TRADEMARKS 'R US: Screenshot of '28 Years Later' with Alfie Williams and Ralph Fiennes. (That's Eric the Viking's skull in between them if you're wondering.)
In the meantime, as the boy’s mother goes delirious, she calls Spike 'dad', having fond memories of her childhood before the plague.
I wish something nice would happen concerning the mother, Isla, played very warmly and sincerely by Jodie Comer, but the good doctor helps the boy cope with the loss through his massive monument made of skulls and bones.
Spike (sounds like a dog’s name) makes it back to his island and leaves the baby. He (stupidly) wants to stay on the mainland for some alone time and then encounters a mysterious man named Jimmy, who leaves his mark wherever he goes.
He’s exceedingly blond, as are his family, and they take on some of the infected chasing the boy and positively slaughter them with acrobatic delight. The implication is that they are inbred, and you realise from the upside-down cross the man is wearing that he was the little boy in the beginning.
This is a familiar theme in Zombie apocalypse-type movies, with humans, not zombies, as the actual monsters who delight in killing, maiming and stringing up their victims. The non-infected baby, I assume, is inspired by the original I Am Legend story and the Vincent Price adaptation The Last Man on Earth (1964).
Everything else is vintage British, utilising historical and cultural references instead of shopping malls. The infected themselves are a parody of the way Celts are pictured in the English (or Roman) imagination, painted green for camouflage.
A blond Scotsman is a jibe, with TV to placate people into commercialism. Note the scene where the infected are bathing, proving they aren’t as savage as they look. The Alfa, named Samson (Chi Lewis-Parry), also has a dark appearance, reminiscent of the savage image in British imperial history.
SKULL ISLAND: Jodie Comer injects a little maternal humanity in an otherwise bleak vision of a world turned back to nature, by brute masculine force.
In reality, he cares for his pregnant wife. The stranded quarantine soldier, Erik (Edvin Ryding), himself compares the Alfas to Berserkers, a nation his people considered barbarians, noting that he is technically a Viking.
The boy Spike resembles a Medieval page or an apprentice knight, delivering an excellent performance. Ralph Fiennes actually talks like a middle-class GP!
Sadly, there are problems. Some predictable moments in the story, such as the tension between Spike and his dad, feel unwarranted, and the scene where Isla kills the fat worm-eater is also inexplicable. The crows don’t make sense either.
The gore is excellent, thank heavens, especially the head-wrenching and boiling scenes. Danny Boyle has rightfully retaken his franchise.
In the sordid sequel, a boy gets infected (by his father). Still, his body resists, then an American soldier makes the mistake of taking the boy off the island, only for the soldier to get killed and the continent to get infected.
That’s the opposite message to the original movie, which is to be ruthless to survive, but to survive for a purpose —to find hope. Please see the excellent reviews of Shree Nation and Mary Cherry to highlight this point.
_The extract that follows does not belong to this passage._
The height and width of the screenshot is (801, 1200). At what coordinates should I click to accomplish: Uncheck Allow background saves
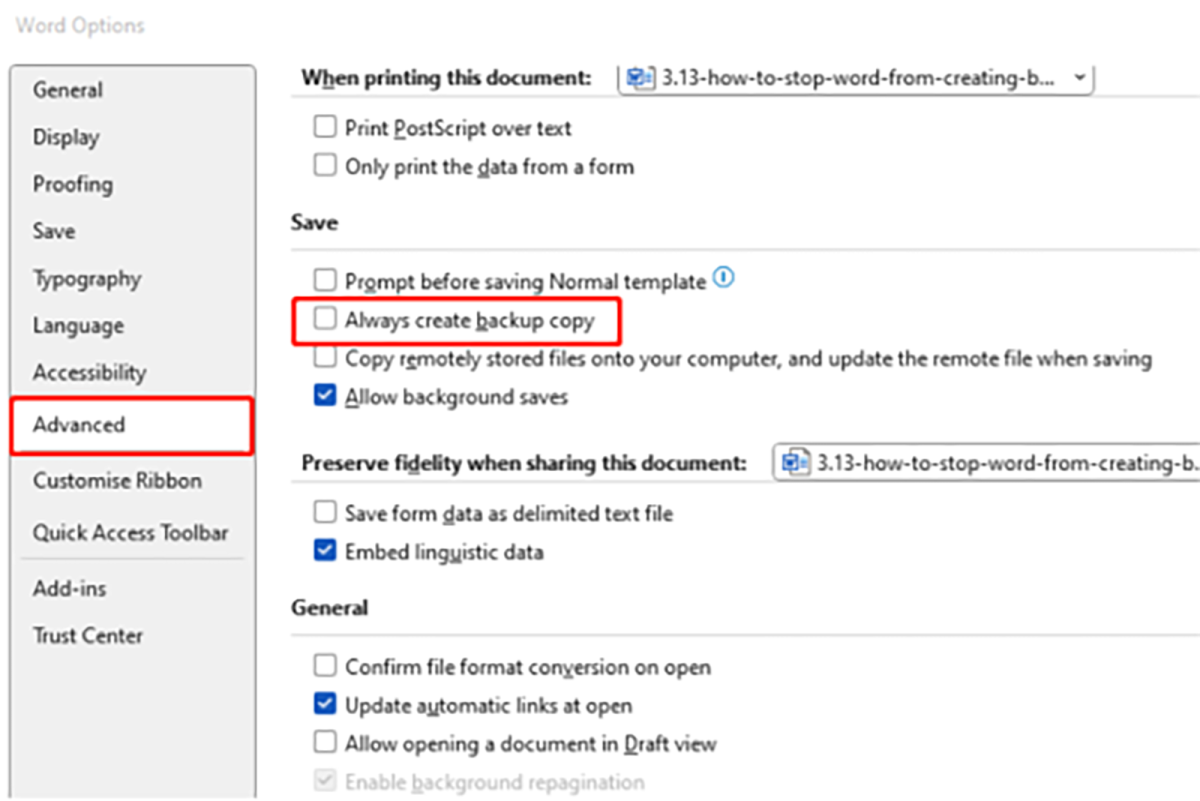(325, 397)
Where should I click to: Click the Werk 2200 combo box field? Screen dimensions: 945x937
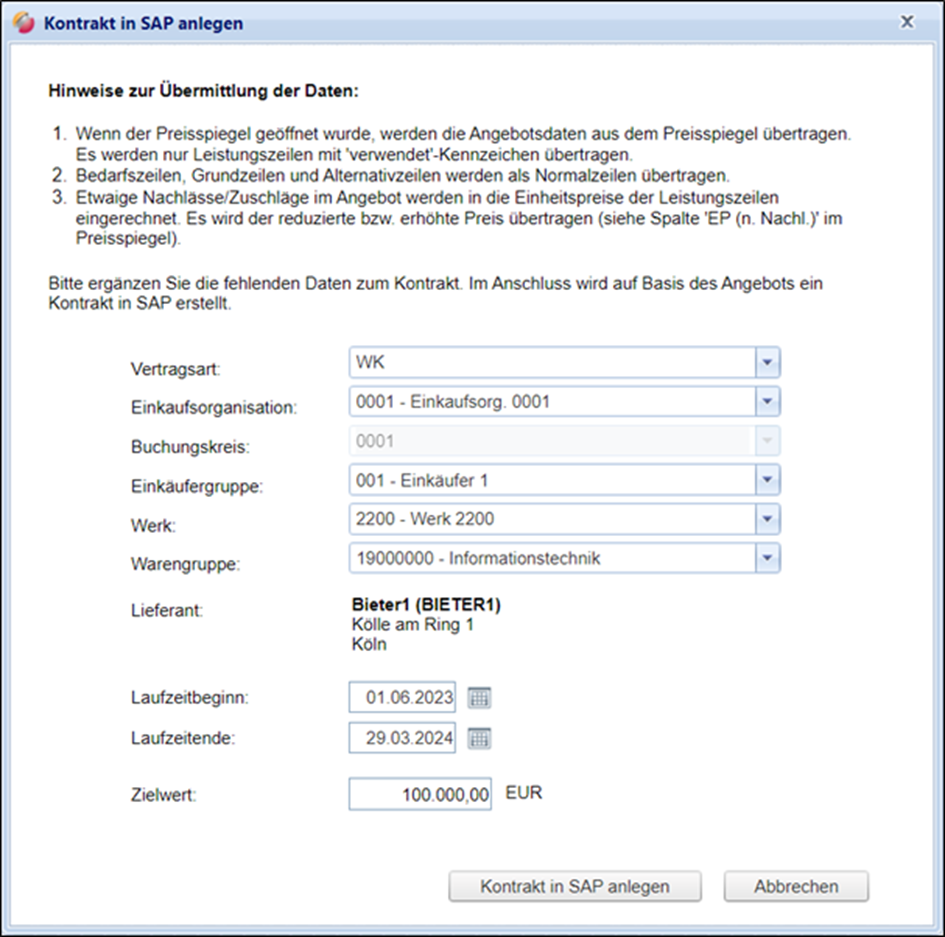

The same here. Hence, the baby girl, now named Isla, and also a scene where Spike talks his father out of killing a little girl from those fat worm-eaters.
Male and female propensities are in balance here – a woman heads the ruling council – and there are plenty of responsible father-type figures, such as the doctor and even Samson, to be honest.
NOT SO SUBTLE: Naomie Harris as Selena in the original, in front of a statue of Hercules wrestling with snakes, and Cillian Murphy in front of a box with 'BUSH' on it!
Post-9/11 militarism is also trashed here. Erik made the mistake of joining the Navy so as not to waste his life away, as he puts it. Also, his ex-fiancée is a Botox freak; guess we really should return to nature.
The luscious and breathtaking cinematography brings you back to nature, especially the scene where they’re running to the island with the starry night sky above them.
You feel like you’re in outer space. Isla, of course, is the British Isles!